§ Record excerpts
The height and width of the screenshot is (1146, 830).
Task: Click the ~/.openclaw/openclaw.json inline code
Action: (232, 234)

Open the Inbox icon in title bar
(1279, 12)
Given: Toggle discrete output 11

==

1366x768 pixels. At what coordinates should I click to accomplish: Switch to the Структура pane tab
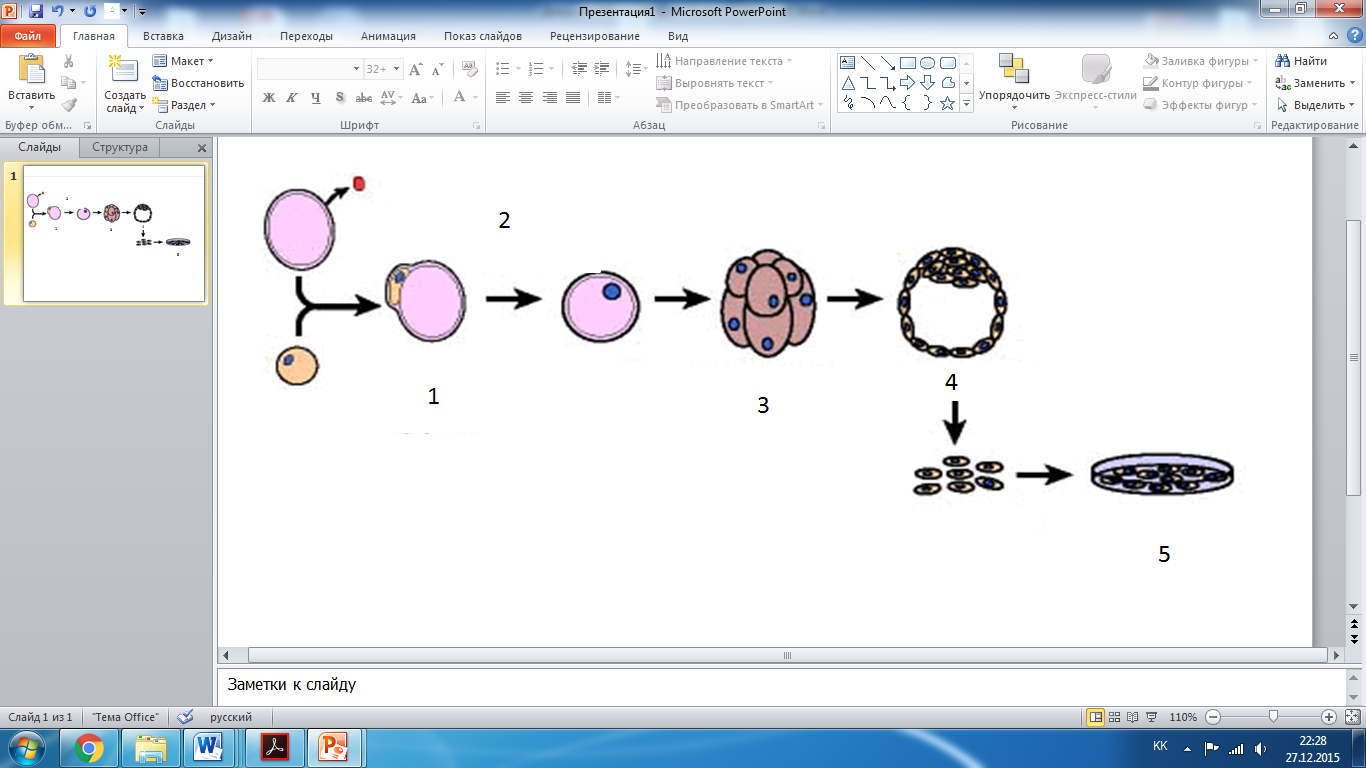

§ Prompt
Copy out the lines verbatim, starting at the one containing "Open the Inbox icon in title bar" and ending after the one containing "Given: Toggle discrete output 11".

§ Completed exercise
Open the Inbox icon in title bar
(1279, 12)
Given: Toggle discrete output 11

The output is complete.